November 12th, 2008 — posted by Olga

The Russian word for turkey is индюк. Even though Thanksgiving is not a holiday that is celebrated in Russia, Russians still like to eat turkey all throughout the year and many Russian recipes include this tasty meat.

Last Thanksgiving, I was planning on making a large turkey for my family and friends. There were going to be approximately fifteen people at this dinner and I wanted to make sure that the turkey was going to be one of the tastiest dishes that day! I went to the grocery store and picked out the biggest turkey I could find. At home, I was about to start on my recipe when my little sister approached me and asked «Можно я помогу тебе приготовить индюка?» “Can I help you cook the turkey?” She looked so cute when she was asking me, and gladly I allowed her to help me stir the stuffing ingredients together.

I had fun making the stuffing with my sister and was very excited about the big Thanksgiving dinner because the stuffing was turning out delicious! After I assembled the turkey, I set it into the oven to bake. A few hours went by and the turkey still looked raw despite what the instructions indicated. I panicked and said «Что происходит? Я не понимаю, почему индюк еще сырой!» “What's happening? I do not understand why the turkey is still raw!” Suddenly I felt like this was going to be a Thanksgiving disaster, but luckily my mother came and told me that I simply needed to be patient and wait a bit longer. Thankfully my mother was correct and I finished the turkey just before the big dinner.

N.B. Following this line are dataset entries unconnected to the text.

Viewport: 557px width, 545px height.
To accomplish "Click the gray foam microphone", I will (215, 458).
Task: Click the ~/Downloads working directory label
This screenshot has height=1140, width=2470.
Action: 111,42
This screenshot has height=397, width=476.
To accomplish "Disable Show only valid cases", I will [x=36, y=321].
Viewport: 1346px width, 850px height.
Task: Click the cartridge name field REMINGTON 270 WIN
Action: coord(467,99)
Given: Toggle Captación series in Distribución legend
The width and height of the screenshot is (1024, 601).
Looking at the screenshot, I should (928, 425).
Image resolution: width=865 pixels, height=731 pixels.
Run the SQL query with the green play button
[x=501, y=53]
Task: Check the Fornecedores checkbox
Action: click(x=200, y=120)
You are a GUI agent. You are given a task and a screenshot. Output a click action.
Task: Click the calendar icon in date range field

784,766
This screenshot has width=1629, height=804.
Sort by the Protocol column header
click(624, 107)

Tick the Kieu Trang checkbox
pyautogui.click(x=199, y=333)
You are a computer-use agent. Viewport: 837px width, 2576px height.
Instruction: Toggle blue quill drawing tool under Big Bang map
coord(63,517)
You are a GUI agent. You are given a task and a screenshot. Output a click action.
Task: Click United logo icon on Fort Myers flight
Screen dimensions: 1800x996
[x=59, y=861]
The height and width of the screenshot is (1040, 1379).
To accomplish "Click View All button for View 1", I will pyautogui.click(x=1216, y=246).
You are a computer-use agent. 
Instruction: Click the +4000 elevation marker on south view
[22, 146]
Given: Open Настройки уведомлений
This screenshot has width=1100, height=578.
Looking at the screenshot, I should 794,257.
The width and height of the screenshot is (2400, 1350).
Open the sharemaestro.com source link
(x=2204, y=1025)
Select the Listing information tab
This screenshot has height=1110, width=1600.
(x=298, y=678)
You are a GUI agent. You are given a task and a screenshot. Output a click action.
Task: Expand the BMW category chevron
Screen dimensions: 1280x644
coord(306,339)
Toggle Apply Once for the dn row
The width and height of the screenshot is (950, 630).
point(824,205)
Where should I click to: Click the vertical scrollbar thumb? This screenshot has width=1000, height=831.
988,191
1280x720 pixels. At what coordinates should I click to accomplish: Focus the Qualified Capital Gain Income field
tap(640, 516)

Don's additional notes: the word индюк can be used to indicate a male turkey, or when cooking the word can be used generically to refer to an entire bird without really specifying the gender of the bird. Индейка is an even more generic word for the animal, but can also mean the meat of the animal, or it can mean a dish prepared from that flesh. Индюшка can mean the same thing as индейка; that is, it means either the animal generically or the meat of the animal. Индюшатина means the meat of the animal or a dish prepared from the meat. Finally, when Russians in Russia discuss the American Thanksgiving celebration, they usually use the stock phrase «готовят индейку» “they cook turkey” to describe it.

Although Olga is correct that Russians in America may eat turkey and that Russian recipes may use turkey, in Russia itself turkey is not a particularly popular meat.

Туфли (часть первая)

November 11th, 2008 — posted by Olga

The Russian word for shoes is туфли. Many women enjoy owning many pairs of shoes because they like to have a wide range of choices when picking an outfit. I find that it is important for me to own a few nice and comfortable shoes instead hundreds of shoes that I may never wear. The word обувь is also another word for shoes and is used interchangeably by Russian people.

One day, as I was driving to the airport, I realized I was late and could possibly miss the flight. I rushed through the security lines as fast as I could so that I would have a better chance of making my flight. The security guard told me «Пожалуйста, снимите ваши туфли» “Please take off your shoes.” I quickly took them off and placed them through the scanner. I was so focused on getting through that last security check point that I quickly put my shoes back on without even tying the shoelaces шнурки. As I was running, I tripped over the dangling laces and fell hard on the floor. I scraped my knee, and a police officer ran up to me and asked «С вами всё в порядке?» “Are you okay?” I said «Да, я просто упала, потому что я забыла завязать шнурки» “Yes, I just fell because I forgot to tie the laces.” I got up and made the flight just in time, but I learned that when leaving for a flight, it is better to leave earlier to avoid chaos.